"It never gets any easier. You just go faster." ---Greg Lemond
"Don't buy upgrades. Ride up grades." --- Eddy Merckx
"You drive like shit." ---The Car Whisperer

20.8.10

Retirement

My professional status has been officially revoked.

I can’t daydrink like I used to, and have no desire to do so, regardless. I left the company-event at Wrigley Field yesterday at the top of the 7th to make a purposefully-scheduled 4PM vet appointment, specifically so I wouldn’t get sucked into, “what the hell, ‘hey Old Style here!'” and “what the hell, as long as the corporate card is going down!” or “what the hell, it’s last call!”

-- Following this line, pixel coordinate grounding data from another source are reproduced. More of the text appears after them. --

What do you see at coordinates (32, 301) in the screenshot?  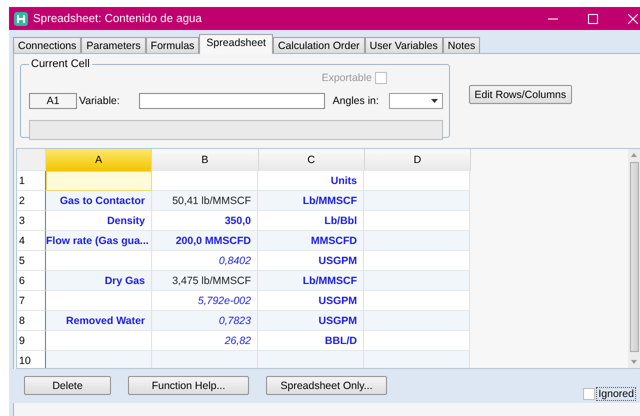 I see `row-header: 7` at bounding box center [32, 301].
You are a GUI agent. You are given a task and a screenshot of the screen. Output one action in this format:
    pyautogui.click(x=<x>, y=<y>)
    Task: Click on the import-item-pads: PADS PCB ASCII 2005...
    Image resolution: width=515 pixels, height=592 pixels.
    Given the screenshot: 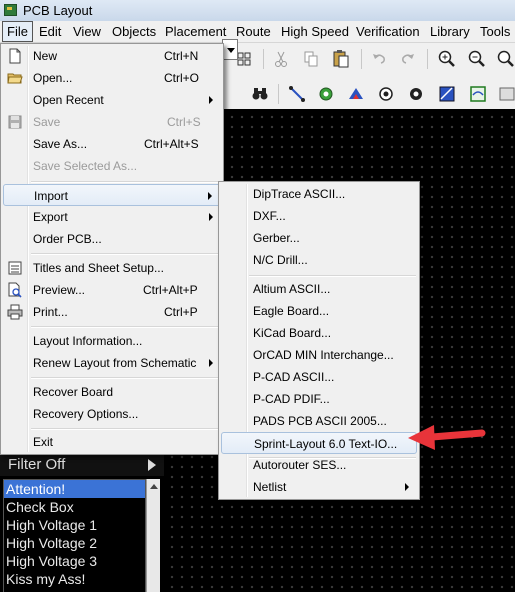 What is the action you would take?
    pyautogui.click(x=319, y=421)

As I walked out after seven beers (including pre-game at Red Ivy) at 3:15 saying goodbye on my way out to Waveland Ave, it felt like getting off the Titanic at Cobh, Ireland with full knowledge of the iceberg laying in wait somewhere out there. All of the passengers did too, in this case. There was a time I, myself, would’ve knowingly stayed aboard and stared down the impending disaster along with them. The party was all that mattered; that and staving off the eventual collision: the more you drank the further away the frozen leviathan seemed to be, until the fun came to a sudden, crashing, panicked end.

Leaving early is sign of getting older and wiser for sure. Gone are the days of post-game marathons at the dearly-missed Wrigleyville Tap or the Blarney Stone, over pool sessions ringed in smoke, easy shots missed from fingers slick with pizza grease, and laughter intertwined with the clinking of dozens of glass bottles going into the trash at the start of a new round.

I don’t know if it means I’m weaker as well, but I just can’t handle going to bed drunk at 9PM on a school night, anymore. I want to feel normal, fresh; to be good-tired and not achingly dehydrated with the motivation to do nothing but lie on the couch and watch South Park episodes on Netflix. And the sleep I get, even hitting the sack early enough, is so poor that the morning alarm is unbearable.

The last real bout of daydrinking in my life was New Year’s Day, 2006. After an absolutely epic party in Lakeview with a friend in from out of town, we spent most of the late morning/afternoon at Morrison Road House in Skokie abating the wicked champagne hangover with Bears-game specials. As the sun set on that dreary and ice-cold Day One, we returned to Lakeview to Fil’s place where we drank into the evening before a flip-cup chick brawl sent us pacifists over to nearby Toon’s Bar to await the iceberg collision at last call. Thankfully, that never happened, since New Year’s Day was a Sunday that year, and the office gave us an extra day to recuperate.

Once back on the ground in Edgewater yesterday afternoon, I felt ok getting to and during the vet appointment – a little sweaty and lethargic – but the subtropical weather had returned that day. Doing anything with Jack always peps me up, however, especially in a situation like the examination table, soothing him and making him as comfortable as possible.

Getting home, however, I felt much worse. I did indeed take some couch/South Park time, and needed several glasses of water before I could get up again to take Jack out and then cook dinner. But luckily I started my recovery early enough so that, after finishing supper by 9:30, I was in decent enough shape to head to bed with reasonable confidence of quality sleep. I read a few pages before the comforting nod-offs started, and then there was only blackness until breaking the surface again a full half-hour before the alarm was to go off.

Then sunlight was peeking in through the curtains, and Jack was looking at me with anticipation. I felt superb.

I’m ready for this new stage of my life. It’s not like I’ve gotten here overnight. The bike racing has often necessitated some turbulent choices in my life; as Newt says, the dualities are always dueling. But this is the first time I’ve made the choice completely of my own accord. My new life with Patty, renewed ambition and purpose, and thinking of the future – of just to the next morning, and of the next ten years – makes it a very easy choice to make.